The chimeric proteins of the current invention provide antigenic polypeptides of a variety of Borrelia strains and/or proteins within a single protein. Such proteins are particularly useful in immunodiagnostic assays to detect the presence of antibodies to native Borrelia in potentially infected individuals as well as to measure T-cell reactivity, and can therefore be used as immunodiagnostic reagents. These chimeric proteins are also useful in the generation of immune responses (such as antibody production) against proteins expressed by Borrelia burgdorferi. The chimeric proteins of the current invention are additionally useful as vaccine immunogens against Borrelia infection.

In one embodiment of the present invention, the chimeric proteins are made up of polypeptide fragments from Lyme Disease-causing strains of Borrelia. In another embodiment, the polypeptide fragments that make up the chimeric protein are from outer surface protein A (OspA) and outer surface protein C (OspC), which have the general structure of OspC linked via a peptide bond to the N-terminus of OspA. The present invention encompasses both lipidated and unlipidated chimeric proteins. In one embodiment, the OspA and OspC portions of the chimeric protein possess a lipidation signal. In other embodiments, either the OspA polypeptide portion, the OspC polypeptide portion, or both, do not include a lipidation signal.

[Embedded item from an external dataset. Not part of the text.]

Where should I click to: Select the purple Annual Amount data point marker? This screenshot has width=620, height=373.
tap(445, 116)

The OspA portion of the chimeric polypeptide can itself comprise OspA portions from two or more strains of Lyme Disease-causing Borrelia as described herein and provided, for example, in FIGS. 23-29 and 43-46 (see Original Patent). In another embodiment, the OspA polypeptide comprises OspA portions from two or more genospecies of Lyme Disease-causing Borrelia, for example, wherein the genospecies are defined as Borrelia burgdorferi sensu stricto, Borrelia afzelii and Borrelia garinii. In this manner, the OspC and OspA polypeptide fragments that make up the chimeric protein can be from the same strain or genospecies of Borrelia, from different strains or genospecies of Borrelia, or from combinations of proteins from the same and from different strains or genospecies of Borrelia.

The present invention is also drawn to nucleic acids which encode a Borrelia chimeric protein. In a particular embodiment, the composition comprises a nucleic acid that encodes a chimeric protein of at least two polypeptides, wherein the first polypeptide comprises Borrelia burgdorferi OspC, and the second polypeptide comprises Borrelia burgdorferi OspA, such that OspC is upstream of OspA. The OspC and OspA nucleic acid fragments that make up the chimeric protein can be from the same strain or genospecies of Borrelia, from different strains or genospecies of Borrelia, or from combinations of proteins that are from the same and/or different strains or genospecies of Borrelia.

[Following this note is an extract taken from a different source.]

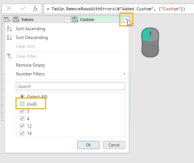
Task: Toggle the checkbox for value 12
Action: (x=22, y=126)
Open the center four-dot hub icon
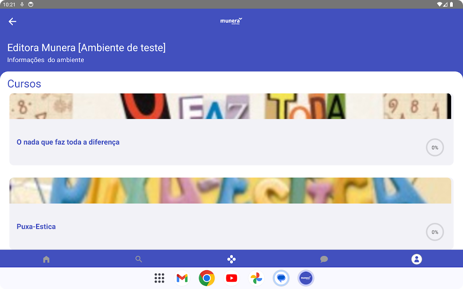The image size is (463, 289). pos(232,259)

The present invention is also drawn to expression vectors which comprise an isolated DNA encoding a Borrelia chimeric protein. In one embodiment, the composition includes an expression vector comprising an isolated DNA which encodes an OspC/OspA chimeric protein as described herein. The present invention also encompasses host cells which comprise a recombinant nucleic acid encoding an OspC/OspA chimeric protein as described herein.

The present invention is also drawn to methods of making the Borrelia chimeric polypeptides described herein. In one embodiment, the method of making a chimeric Borrelia protein comprises selecting a polynucleotide sequence encoding OspC, or an antigenic portion thereof, selecting a polynucleotide sequence encoding OspA, or an antigenic portion thereof, and ligating these polynucleotide sequences together.

The present invention is also drawn to methods of delivering the Borrelia chimeric polypeptides described herein. In one embodiment, the method comprises administering the chimeric protein in a physiologically-acceptable carrier to an individual. As a result of the administration of the chimeric protein, the individual develops at least some immune response to the chimeric protein, e.g., the individual generates a humoral immune response, wherein antibodies are produced by the individual that recognize at least a portion of said chimeric polypeptide.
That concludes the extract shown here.